◆ **About this exercise**: Give back each entry verbatim.

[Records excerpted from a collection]
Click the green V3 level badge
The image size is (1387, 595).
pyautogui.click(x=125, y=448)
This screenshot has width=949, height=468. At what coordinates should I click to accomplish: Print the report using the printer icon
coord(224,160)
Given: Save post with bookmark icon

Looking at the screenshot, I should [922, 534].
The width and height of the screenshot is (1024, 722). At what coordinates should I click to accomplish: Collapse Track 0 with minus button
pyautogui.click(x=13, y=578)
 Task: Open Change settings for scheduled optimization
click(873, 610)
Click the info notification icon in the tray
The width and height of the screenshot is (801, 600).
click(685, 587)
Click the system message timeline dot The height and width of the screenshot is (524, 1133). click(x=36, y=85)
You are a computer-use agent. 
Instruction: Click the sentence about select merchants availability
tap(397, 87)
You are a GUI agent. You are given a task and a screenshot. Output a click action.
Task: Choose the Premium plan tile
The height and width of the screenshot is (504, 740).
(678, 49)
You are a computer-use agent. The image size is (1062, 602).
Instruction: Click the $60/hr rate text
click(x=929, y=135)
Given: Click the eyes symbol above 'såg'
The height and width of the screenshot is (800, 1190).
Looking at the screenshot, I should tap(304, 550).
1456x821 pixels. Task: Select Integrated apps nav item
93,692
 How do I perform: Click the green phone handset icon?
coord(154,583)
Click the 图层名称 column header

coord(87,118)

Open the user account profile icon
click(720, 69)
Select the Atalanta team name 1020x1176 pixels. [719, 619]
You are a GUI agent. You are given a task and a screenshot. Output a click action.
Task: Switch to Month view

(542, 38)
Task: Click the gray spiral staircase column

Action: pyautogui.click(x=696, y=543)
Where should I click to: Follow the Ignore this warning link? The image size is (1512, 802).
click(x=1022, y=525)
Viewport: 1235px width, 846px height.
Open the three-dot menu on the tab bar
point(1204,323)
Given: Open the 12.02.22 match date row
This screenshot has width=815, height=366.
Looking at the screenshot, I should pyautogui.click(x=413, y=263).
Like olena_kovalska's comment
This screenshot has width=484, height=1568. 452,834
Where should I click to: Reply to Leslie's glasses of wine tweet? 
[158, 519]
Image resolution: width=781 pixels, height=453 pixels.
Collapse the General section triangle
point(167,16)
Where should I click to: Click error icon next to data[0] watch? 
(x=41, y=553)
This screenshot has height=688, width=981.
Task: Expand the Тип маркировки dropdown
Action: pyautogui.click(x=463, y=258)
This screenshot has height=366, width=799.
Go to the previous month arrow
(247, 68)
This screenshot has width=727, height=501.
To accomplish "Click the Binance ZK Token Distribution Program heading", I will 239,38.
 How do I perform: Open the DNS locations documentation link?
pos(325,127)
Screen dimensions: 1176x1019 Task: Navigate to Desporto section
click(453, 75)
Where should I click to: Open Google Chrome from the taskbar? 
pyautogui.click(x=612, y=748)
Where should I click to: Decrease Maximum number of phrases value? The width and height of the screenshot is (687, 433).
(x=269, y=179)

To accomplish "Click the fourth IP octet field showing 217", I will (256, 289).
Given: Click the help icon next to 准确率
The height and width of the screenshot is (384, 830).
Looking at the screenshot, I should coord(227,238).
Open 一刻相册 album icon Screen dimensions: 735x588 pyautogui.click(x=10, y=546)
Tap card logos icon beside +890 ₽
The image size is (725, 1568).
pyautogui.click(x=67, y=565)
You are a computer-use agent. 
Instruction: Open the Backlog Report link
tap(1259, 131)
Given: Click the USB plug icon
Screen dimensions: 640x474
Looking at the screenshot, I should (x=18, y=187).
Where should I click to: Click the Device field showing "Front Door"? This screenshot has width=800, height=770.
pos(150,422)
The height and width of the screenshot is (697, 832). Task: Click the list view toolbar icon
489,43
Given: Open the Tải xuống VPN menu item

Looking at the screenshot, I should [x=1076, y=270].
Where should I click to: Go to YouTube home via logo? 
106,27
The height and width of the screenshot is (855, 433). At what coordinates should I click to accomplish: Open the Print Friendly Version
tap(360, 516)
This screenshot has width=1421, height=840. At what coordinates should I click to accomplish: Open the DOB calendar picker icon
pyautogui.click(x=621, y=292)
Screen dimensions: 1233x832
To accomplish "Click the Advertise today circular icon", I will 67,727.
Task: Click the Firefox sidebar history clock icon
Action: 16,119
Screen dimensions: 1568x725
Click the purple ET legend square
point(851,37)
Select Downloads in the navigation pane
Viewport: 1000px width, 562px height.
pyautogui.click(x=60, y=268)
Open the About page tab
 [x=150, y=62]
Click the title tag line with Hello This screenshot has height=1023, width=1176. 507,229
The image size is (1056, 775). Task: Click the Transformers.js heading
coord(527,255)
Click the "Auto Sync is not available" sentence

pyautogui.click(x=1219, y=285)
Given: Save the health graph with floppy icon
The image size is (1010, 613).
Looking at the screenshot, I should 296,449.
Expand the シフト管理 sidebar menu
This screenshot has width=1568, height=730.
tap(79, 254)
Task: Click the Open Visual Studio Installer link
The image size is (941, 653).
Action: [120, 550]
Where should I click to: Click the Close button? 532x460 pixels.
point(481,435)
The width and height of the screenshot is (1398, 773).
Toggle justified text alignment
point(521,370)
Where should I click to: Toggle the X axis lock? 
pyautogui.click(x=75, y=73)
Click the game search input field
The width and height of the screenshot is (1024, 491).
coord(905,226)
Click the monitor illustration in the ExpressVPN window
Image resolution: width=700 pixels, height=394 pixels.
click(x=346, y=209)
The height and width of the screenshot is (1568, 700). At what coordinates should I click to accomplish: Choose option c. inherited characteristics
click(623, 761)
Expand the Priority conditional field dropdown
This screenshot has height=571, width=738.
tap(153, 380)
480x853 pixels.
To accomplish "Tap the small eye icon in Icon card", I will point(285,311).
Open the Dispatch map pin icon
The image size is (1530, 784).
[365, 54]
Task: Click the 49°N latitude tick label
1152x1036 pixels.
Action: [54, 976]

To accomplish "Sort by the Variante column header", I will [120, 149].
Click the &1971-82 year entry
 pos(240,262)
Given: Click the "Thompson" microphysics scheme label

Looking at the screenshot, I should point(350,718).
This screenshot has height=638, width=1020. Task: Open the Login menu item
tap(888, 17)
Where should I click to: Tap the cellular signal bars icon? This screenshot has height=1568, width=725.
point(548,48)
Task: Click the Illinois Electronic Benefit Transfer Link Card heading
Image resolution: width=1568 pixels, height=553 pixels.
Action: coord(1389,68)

◆ **Completed task**:
Click the green V3 level badge
The image size is (1387, 595).
pyautogui.click(x=125, y=448)
This screenshot has width=949, height=468. At what coordinates should I click to accomplish: Print the report using the printer icon
coord(224,160)
Given: Save post with bookmark icon

Looking at the screenshot, I should [922, 534].
The width and height of the screenshot is (1024, 722). At what coordinates should I click to accomplish: Collapse Track 0 with minus button
pyautogui.click(x=13, y=578)
 Task: Open Change settings for scheduled optimization
click(873, 610)
Click the info notification icon in the tray
The width and height of the screenshot is (801, 600).
click(685, 587)
Click the system message timeline dot The height and width of the screenshot is (524, 1133). click(x=36, y=85)
You are a computer-use agent. 
Instruction: Click the sentence about select merchants availability
tap(397, 87)
You are a GUI agent. You are given a task and a screenshot. Output a click action.
Task: Choose the Premium plan tile
The height and width of the screenshot is (504, 740).
(678, 49)
You are a computer-use agent. The image size is (1062, 602).
Instruction: Click the $60/hr rate text
click(x=929, y=135)
Given: Click the eyes symbol above 'såg'
The height and width of the screenshot is (800, 1190).
Looking at the screenshot, I should tap(304, 550).
1456x821 pixels. Task: Select Integrated apps nav item
93,692
 How do I perform: Click the green phone handset icon?
coord(154,583)
Click the 图层名称 column header

coord(87,118)

Open the user account profile icon
click(720, 69)
Select the Atalanta team name 1020x1176 pixels. [719, 619]
You are a GUI agent. You are given a task and a screenshot. Output a click action.
Task: Switch to Month view

(542, 38)
Task: Click the gray spiral staircase column

Action: pyautogui.click(x=696, y=543)
Where should I click to: Follow the Ignore this warning link? The image size is (1512, 802).
click(x=1022, y=525)
Viewport: 1235px width, 846px height.
Open the three-dot menu on the tab bar
point(1204,323)
Given: Open the 12.02.22 match date row
This screenshot has width=815, height=366.
Looking at the screenshot, I should pyautogui.click(x=413, y=263).
Like olena_kovalska's comment
This screenshot has width=484, height=1568. 452,834
Where should I click to: Reply to Leslie's glasses of wine tweet? 
[158, 519]
Image resolution: width=781 pixels, height=453 pixels.
Collapse the General section triangle
point(167,16)
Where should I click to: Click error icon next to data[0] watch? 
(x=41, y=553)
This screenshot has height=688, width=981.
Task: Expand the Тип маркировки dropdown
Action: pyautogui.click(x=463, y=258)
This screenshot has height=366, width=799.
Go to the previous month arrow
(247, 68)
This screenshot has width=727, height=501.
To accomplish "Click the Binance ZK Token Distribution Program heading", I will 239,38.
 How do I perform: Open the DNS locations documentation link?
pos(325,127)
Screen dimensions: 1176x1019 Task: Navigate to Desporto section
click(453, 75)
Where should I click to: Open Google Chrome from the taskbar? 
pyautogui.click(x=612, y=748)
Where should I click to: Decrease Maximum number of phrases value? The width and height of the screenshot is (687, 433).
(x=269, y=179)

To accomplish "Click the fourth IP octet field showing 217", I will (256, 289).
Given: Click the help icon next to 准确率
The height and width of the screenshot is (384, 830).
Looking at the screenshot, I should coord(227,238).
Open 一刻相册 album icon Screen dimensions: 735x588 pyautogui.click(x=10, y=546)
Tap card logos icon beside +890 ₽
The image size is (725, 1568).
pyautogui.click(x=67, y=565)
You are a computer-use agent. 
Instruction: Open the Backlog Report link
tap(1259, 131)
Given: Click the USB plug icon
Screen dimensions: 640x474
Looking at the screenshot, I should (x=18, y=187).
Where should I click to: Click the Device field showing "Front Door"? This screenshot has width=800, height=770.
pos(150,422)
The height and width of the screenshot is (697, 832). Task: Click the list view toolbar icon
489,43
Given: Open the Tải xuống VPN menu item

Looking at the screenshot, I should [x=1076, y=270].
Where should I click to: Go to YouTube home via logo? 
106,27
The height and width of the screenshot is (855, 433). At what coordinates should I click to accomplish: Open the Print Friendly Version
tap(360, 516)
This screenshot has width=1421, height=840. At what coordinates should I click to accomplish: Open the DOB calendar picker icon
pyautogui.click(x=621, y=292)
Screen dimensions: 1233x832
To accomplish "Click the Advertise today circular icon", I will 67,727.
Task: Click the Firefox sidebar history clock icon
Action: 16,119
Screen dimensions: 1568x725
Click the purple ET legend square
point(851,37)
Select Downloads in the navigation pane
Viewport: 1000px width, 562px height.
pyautogui.click(x=60, y=268)
Open the About page tab
 [x=150, y=62]
Click the title tag line with Hello This screenshot has height=1023, width=1176. 507,229
The image size is (1056, 775). Task: Click the Transformers.js heading
coord(527,255)
Click the "Auto Sync is not available" sentence

pyautogui.click(x=1219, y=285)
Given: Save the health graph with floppy icon
The image size is (1010, 613).
Looking at the screenshot, I should 296,449.
Expand the シフト管理 sidebar menu
This screenshot has width=1568, height=730.
tap(79, 254)
Task: Click the Open Visual Studio Installer link
The image size is (941, 653).
Action: [120, 550]
Where should I click to: Click the Close button? 532x460 pixels.
point(481,435)
The width and height of the screenshot is (1398, 773).
Toggle justified text alignment
point(521,370)
Where should I click to: Toggle the X axis lock? 
pyautogui.click(x=75, y=73)
Click the game search input field
The width and height of the screenshot is (1024, 491).
coord(905,226)
Click the monitor illustration in the ExpressVPN window
Image resolution: width=700 pixels, height=394 pixels.
click(x=346, y=209)
The height and width of the screenshot is (1568, 700). At what coordinates should I click to accomplish: Choose option c. inherited characteristics
click(623, 761)
Expand the Priority conditional field dropdown
This screenshot has height=571, width=738.
tap(153, 380)
480x853 pixels.
To accomplish "Tap the small eye icon in Icon card", I will point(285,311).
Open the Dispatch map pin icon
The image size is (1530, 784).
[365, 54]
Task: Click the 49°N latitude tick label
1152x1036 pixels.
Action: [54, 976]

To accomplish "Sort by the Variante column header", I will [120, 149].
Click the &1971-82 year entry
 pos(240,262)
Given: Click the "Thompson" microphysics scheme label

Looking at the screenshot, I should point(350,718).
This screenshot has height=638, width=1020. Task: Open the Login menu item
tap(888, 17)
Where should I click to: Tap the cellular signal bars icon? This screenshot has height=1568, width=725.
point(548,48)
Task: Click the Illinois Electronic Benefit Transfer Link Card heading
Image resolution: width=1568 pixels, height=553 pixels.
Action: coord(1389,68)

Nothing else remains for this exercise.